Assignment: Copy every line from the one that holds "Click the Apply button" to the end of the records below, exactly and with nothing else, but without any pictures.

- - -

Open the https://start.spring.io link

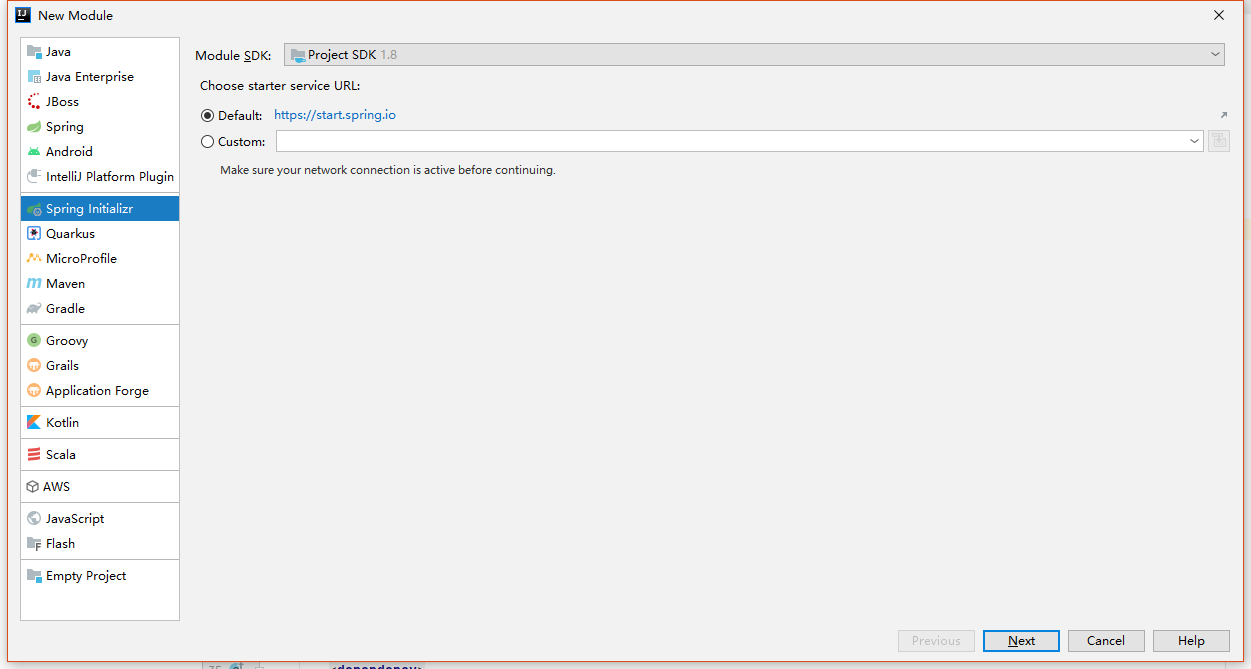pos(335,115)
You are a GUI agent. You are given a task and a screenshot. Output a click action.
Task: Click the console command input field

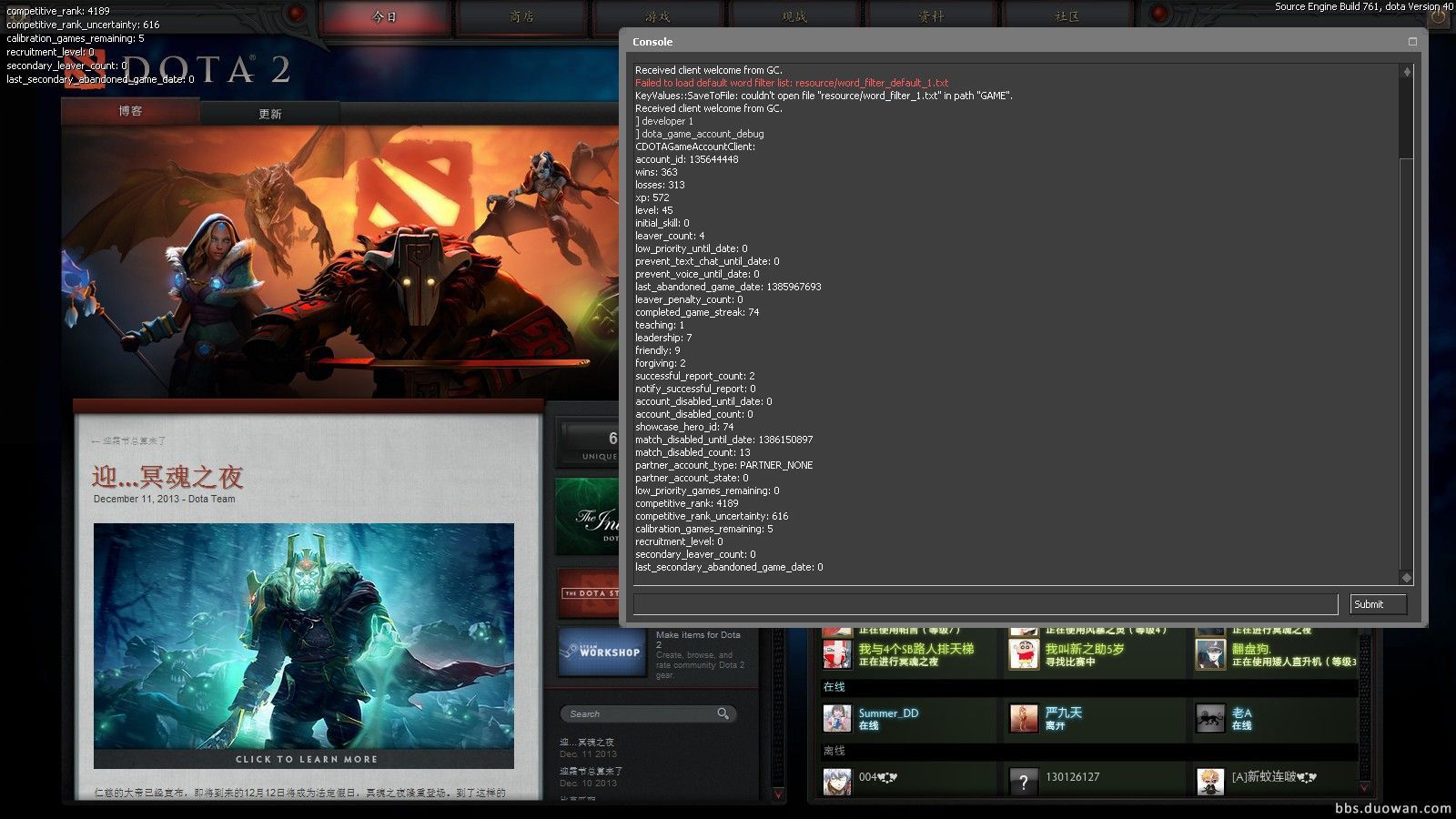coord(985,604)
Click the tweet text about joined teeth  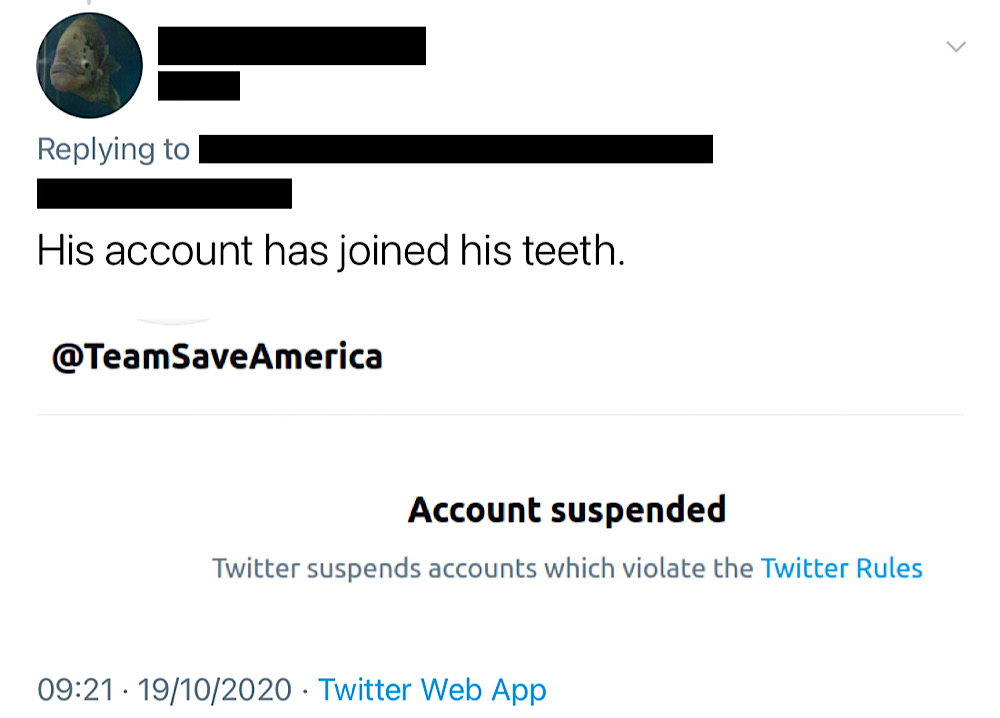click(331, 250)
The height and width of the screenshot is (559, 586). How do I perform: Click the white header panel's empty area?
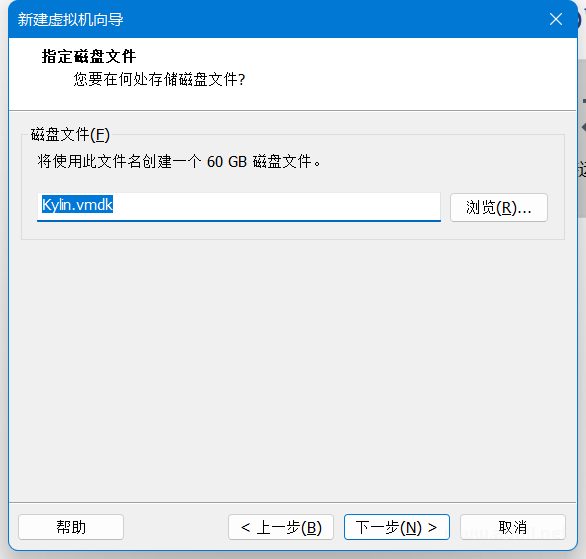pos(411,75)
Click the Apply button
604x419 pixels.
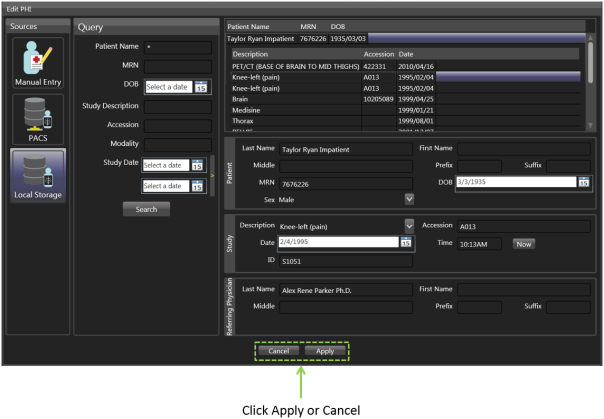(324, 351)
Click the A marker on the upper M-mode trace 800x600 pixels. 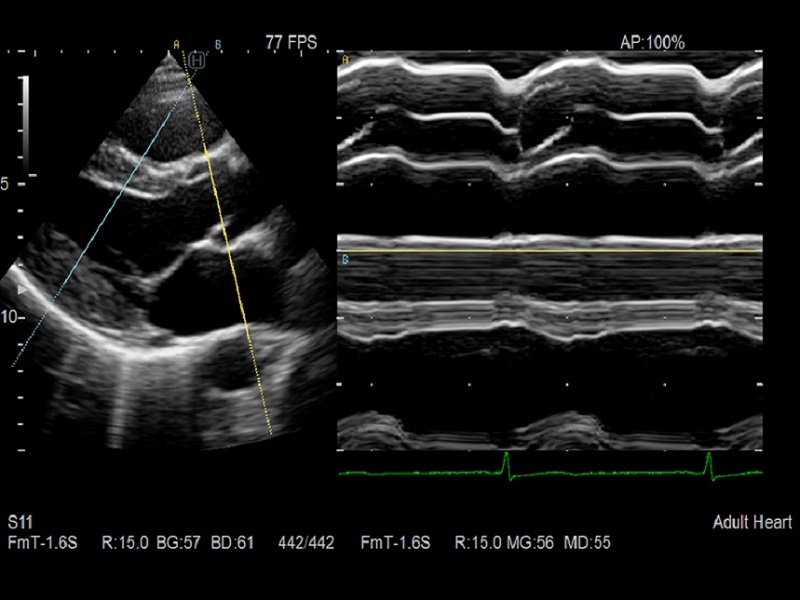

- - -

Solution to the problem:
Click the Apply button
604x419 pixels.
(324, 351)
Click the A marker on the upper M-mode trace 800x600 pixels. 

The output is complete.